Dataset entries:
+++++
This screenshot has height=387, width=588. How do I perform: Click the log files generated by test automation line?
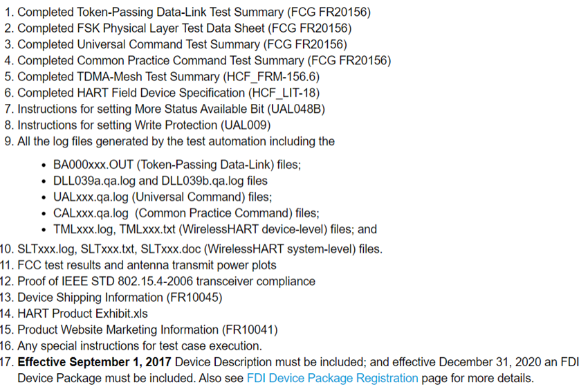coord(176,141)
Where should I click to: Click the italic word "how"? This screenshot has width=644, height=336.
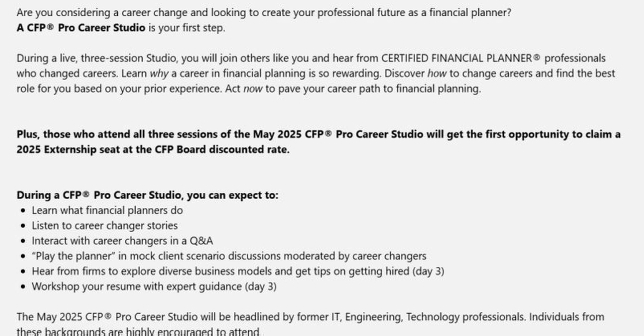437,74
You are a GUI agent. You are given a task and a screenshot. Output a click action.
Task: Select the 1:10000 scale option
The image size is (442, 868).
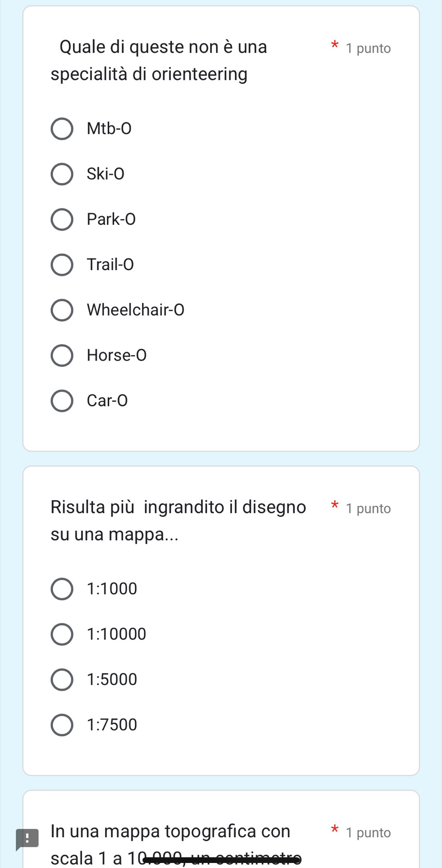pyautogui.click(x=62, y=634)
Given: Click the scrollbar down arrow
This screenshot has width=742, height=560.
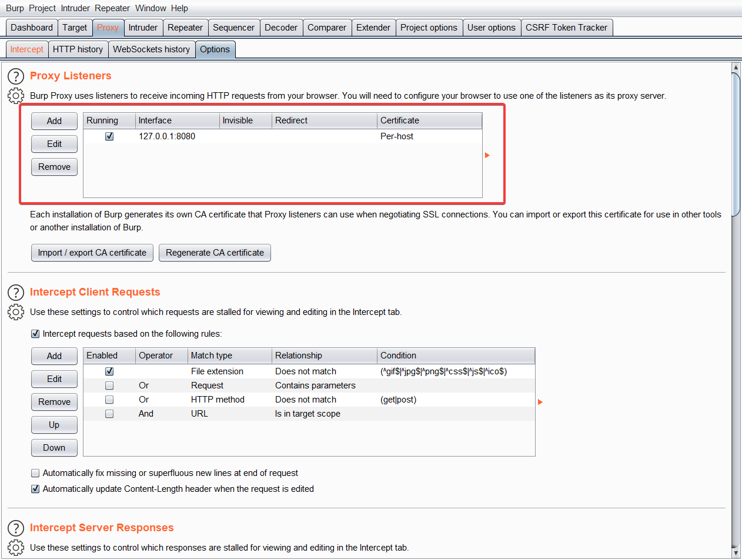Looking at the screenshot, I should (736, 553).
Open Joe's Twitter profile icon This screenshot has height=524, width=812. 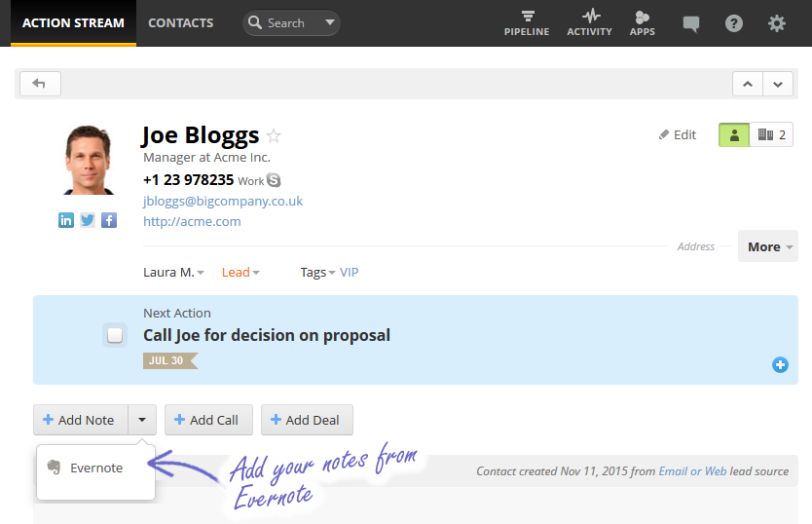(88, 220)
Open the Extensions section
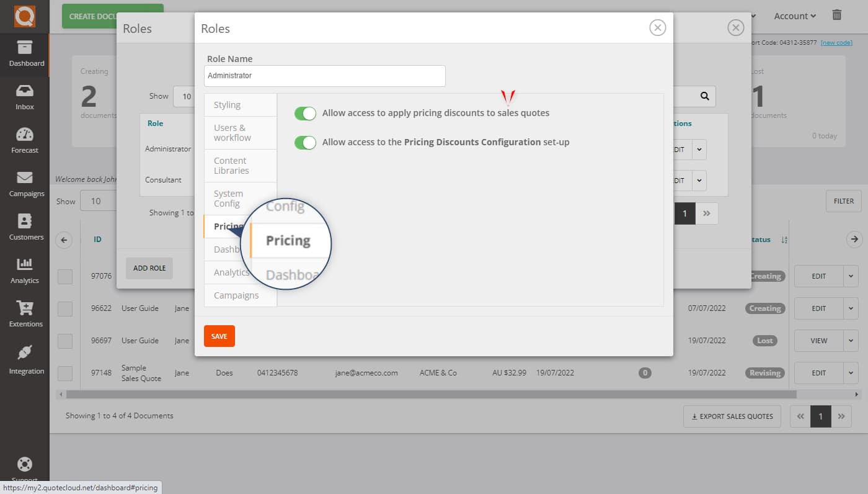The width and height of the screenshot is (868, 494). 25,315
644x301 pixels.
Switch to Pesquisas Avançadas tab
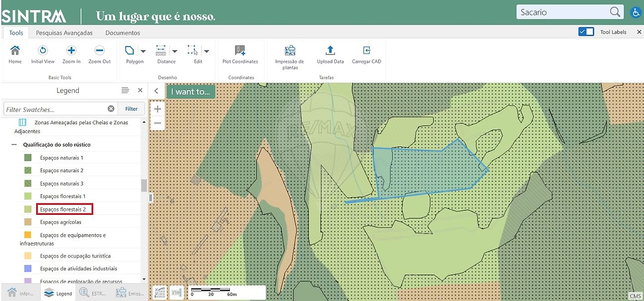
+++++
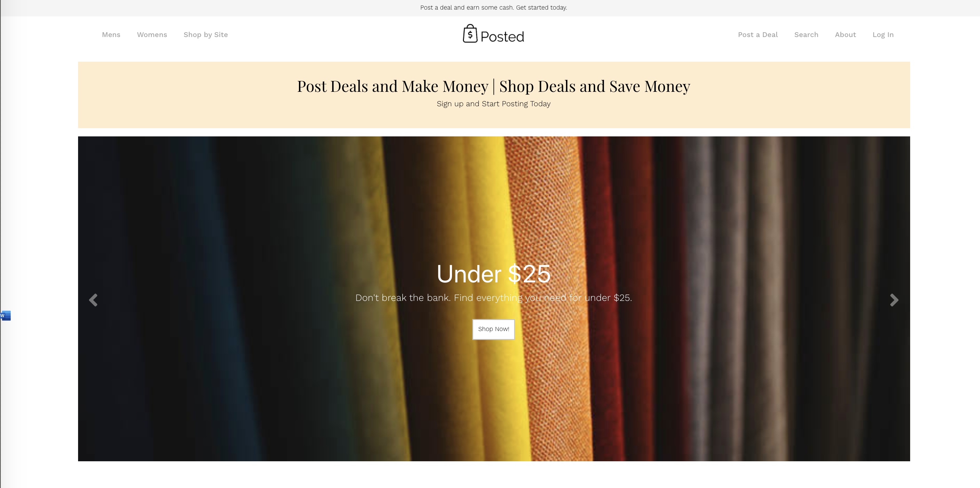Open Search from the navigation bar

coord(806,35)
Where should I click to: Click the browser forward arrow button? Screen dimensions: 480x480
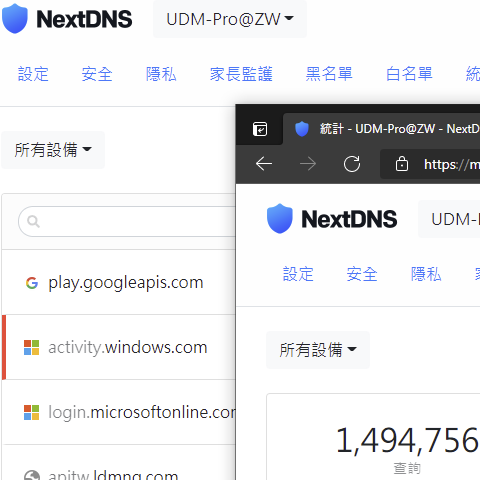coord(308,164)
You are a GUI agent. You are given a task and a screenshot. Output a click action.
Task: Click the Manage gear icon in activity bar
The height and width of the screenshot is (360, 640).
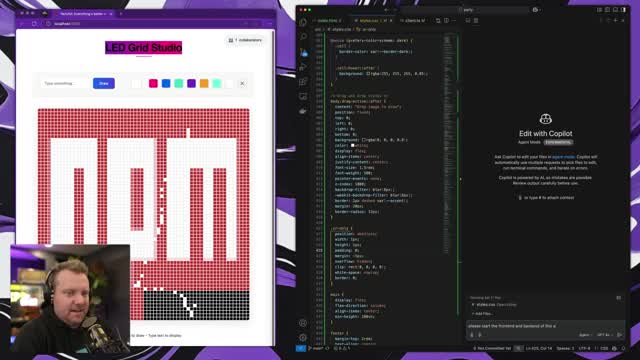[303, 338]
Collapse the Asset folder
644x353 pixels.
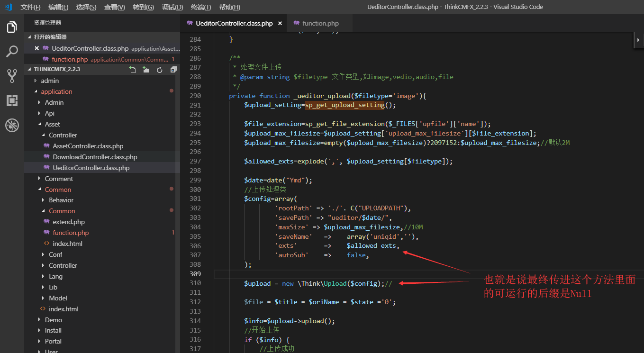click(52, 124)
+++++
#### [Work request]
Find the line with "This screenshot has height=387, width=588." in the entries above. Set down exactly every line from it up to and including the line with "Task: Select the 1:10000 scale option", images excluded.

#### [Reply]
This screenshot has height=387, width=588. How do I perform: Click the log files generated by test automation line?
coord(176,141)
Where should I click to: Click the italic word "how"? This screenshot has width=644, height=336.
437,74
You are a GUI agent. You are given a task and a screenshot. Output a click action.
Task: Select the 1:10000 scale option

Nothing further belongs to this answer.